BCAA supplements are one of the most overhyped products in the weight gain space. While they do contain three important amino acids (leucine, isoleucine, and valine), they lack the other six essential amino acids your muscles need. Research directly comparing the two found that complete protein sources produce double the muscle-building response of BCAAs alone. If you’re already taking whey or eating enough protein-rich food, adding BCAAs on top provides little additional benefit.

Fish oil is another supplement often recommended for muscle building, but the evidence in healthy young adults is weak.
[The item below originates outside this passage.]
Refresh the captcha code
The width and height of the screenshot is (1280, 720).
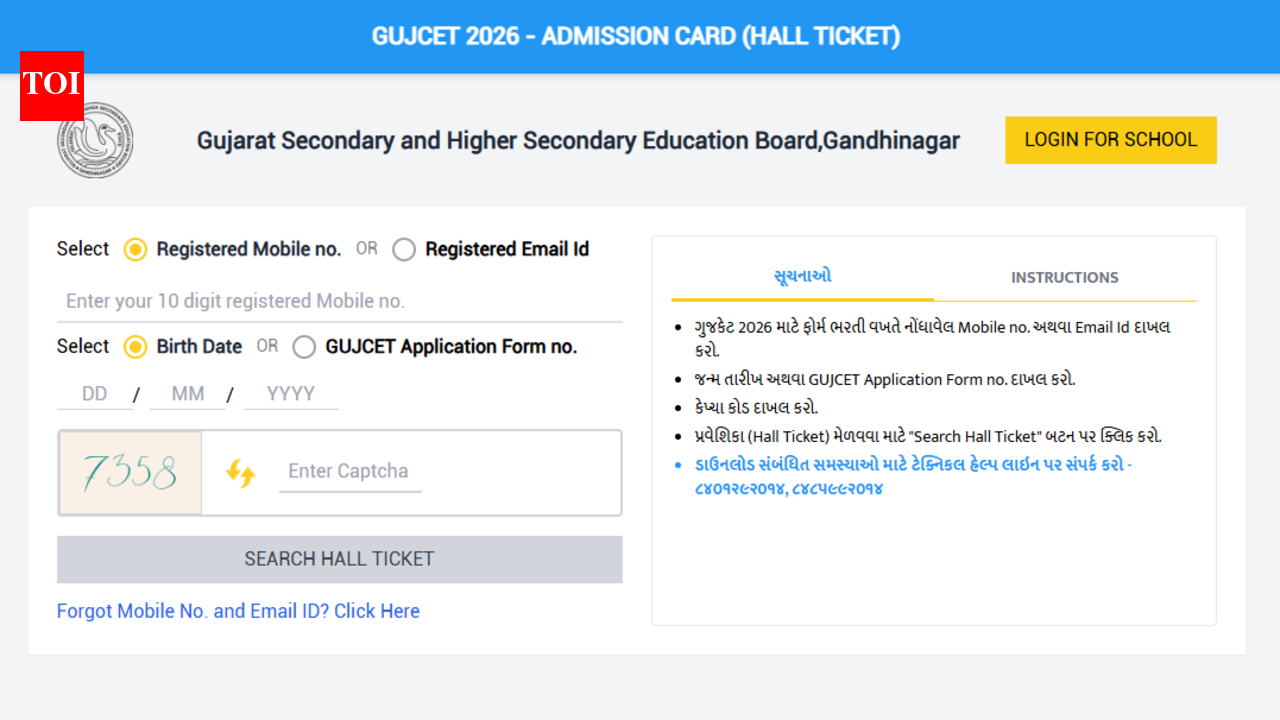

A controlled trial giving young men 5 grams of fish oil daily for eight weeks found no significant increase in muscle protein synthesis compared to a placebo, either at rest, after eating, or after exercise combined with eating. Some studies have shown benefits in elderly populations, where muscle maintenance becomes harder, but for younger adults actively trying to gain weight, fish oil isn’t a priority. It has other health benefits, but accelerating muscle growth isn’t reliably one of them.

Safety at Higher Intakes

A year-long randomized trial found that protein-enriched meal replacement plans did not adversely affect liver function, kidney function, or bone density in healthy adults, as long as protein intake stayed within the recommended range of 10 to 35 percent of total calories. No participants experienced severe adverse events. That said, the researchers cautioned against applying these results to extremely high protein diets popular with some athletes, particularly those that rely heavily on pure protein supplements or high-fat animal meats, which could introduce other risks.

Creatine monohydrate has an excellent safety profile in studies lasting up to five years, with no consistent evidence of kidney or liver damage in healthy individuals. People with pre-existing kidney conditions should approach high-protein and creatine regimens more cautiously. For everyone else, the main side effects of aggressive supplementation for weight gain tend to be digestive: bloating, gas, or discomfort, usually resolved by adjusting timing or splitting doses throughout the day.